This post is also available in: heעברית (Hebrew)

Ever since ChatGPT was released to the public in 2022, artificial intelligence experts have been asking whether it met the Turing test of generating output indistinguishable from human response. According to two researchers from the University of California at San Diego, it comes close- but not quite.

ChatGPT is undoubtedly smart, quick, and exhibits apparent intelligence (sounds humanlike and even displays humor), but it also on occasion provides completely false information- it hallucinates and does not reflect on its own output.

The researchers, Cameron Jones and Benjamin Bergen, turned to the work of Alan Turing, who invented a process that determines whether a machine could reach a point of intelligence and conversational prowess at which it could fool someone into thinking it was human.

In their report “Does GPT-4 Pass the Turing Test?” they gathered 650 participants and generated 1,400 “games” that consisted of brief conversations conducted between participants and either another human or a GPT model. Participants were then asked to determine who they were talking to.

According to Techxplore, GPT-4 models fooled participants 41% of the time, while GPT-3.5 fooled them only 5-14% of the time. Even more interesting is that humans only succeeded in convincing participants they were not machines in 63% of the trials.

The researchers concluded that they did not find evidence that GPT-4 passes the Turing Test. However, they noted that the Turing test is still a valuable measure of the effectiveness of machine dialogue.

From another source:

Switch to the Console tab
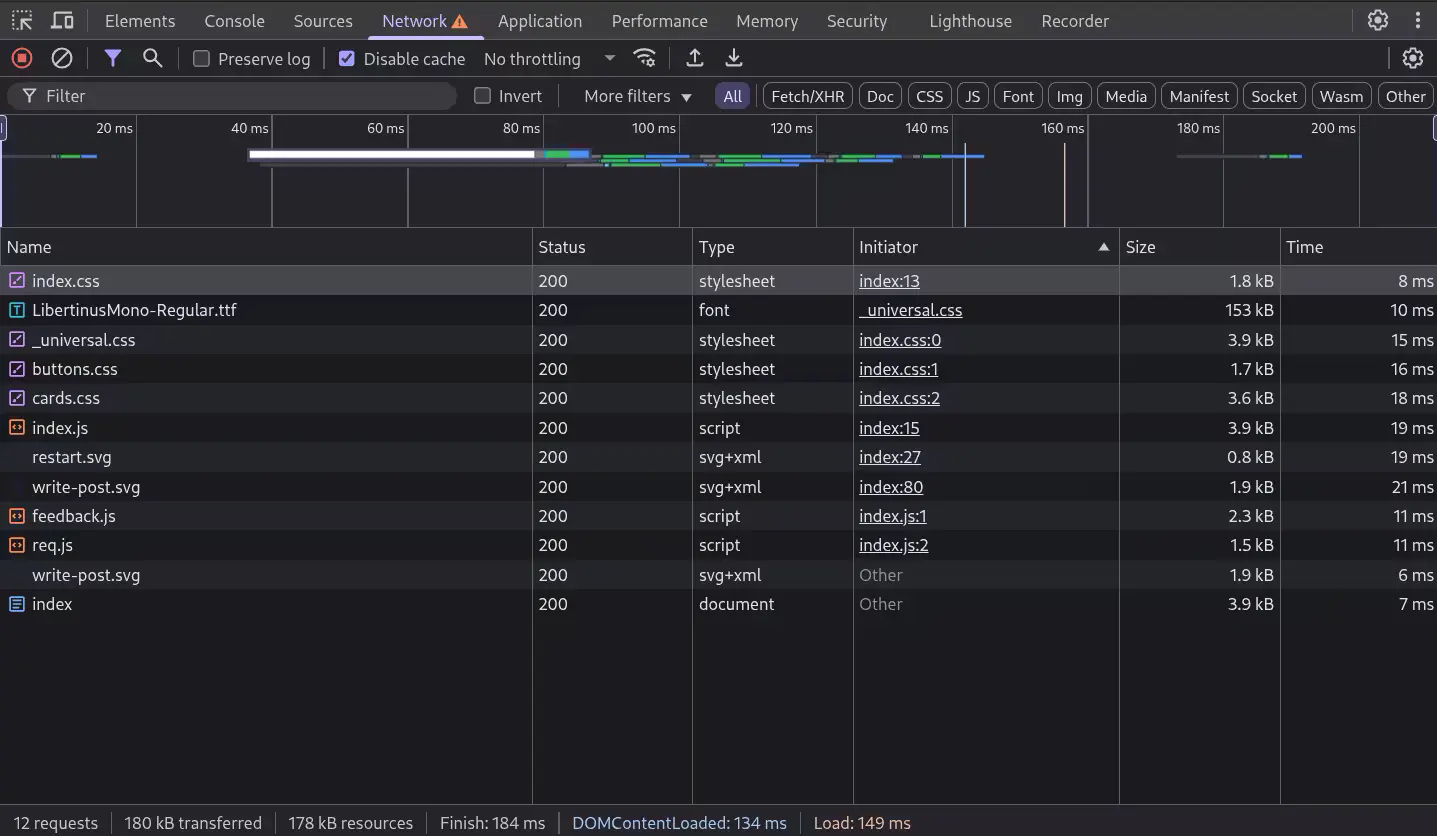Image resolution: width=1437 pixels, height=836 pixels. [233, 20]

Nevertheless, they warned that chatbots can still communicate convincingly enough to fool users in many instances- “A success rate of 41% suggests that deception by AI models may already be likely, especially in contexts where human interlocutors are less alert to the possibility they are not speaking to a human,” they said, and added that AI models that can impersonate people could have widespread social and economic consequences.

When it comes to identifying the conversation partner, participants focused on several factors. Formality for example- models that were too formal or too informal raised red flags. Other indicators were if they were either too wordy or too brief, and had either too-good or “unconvincingly” bad use of grammar and punctuation.

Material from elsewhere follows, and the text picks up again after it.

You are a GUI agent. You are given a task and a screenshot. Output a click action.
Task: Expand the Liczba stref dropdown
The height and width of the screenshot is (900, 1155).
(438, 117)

Lastly, participants were reportedly sensitive to generic-sounding responses. The researchers explained: “LLMs learn to produce highly likely completions and are fine-tuned to avoid controversial opinions. These processes might encourage generic responses that are typical overall, but lack the idiosyncrasy typical of an individual: a sort of ecological fallacy.”

The researchers concluded that it is important to track AI models as they gain more fluidity and absorb more humanlike quirks in conversation, stating that it will become increasingly important to identify factors that lead to deception, and develop strategies to mitigate it.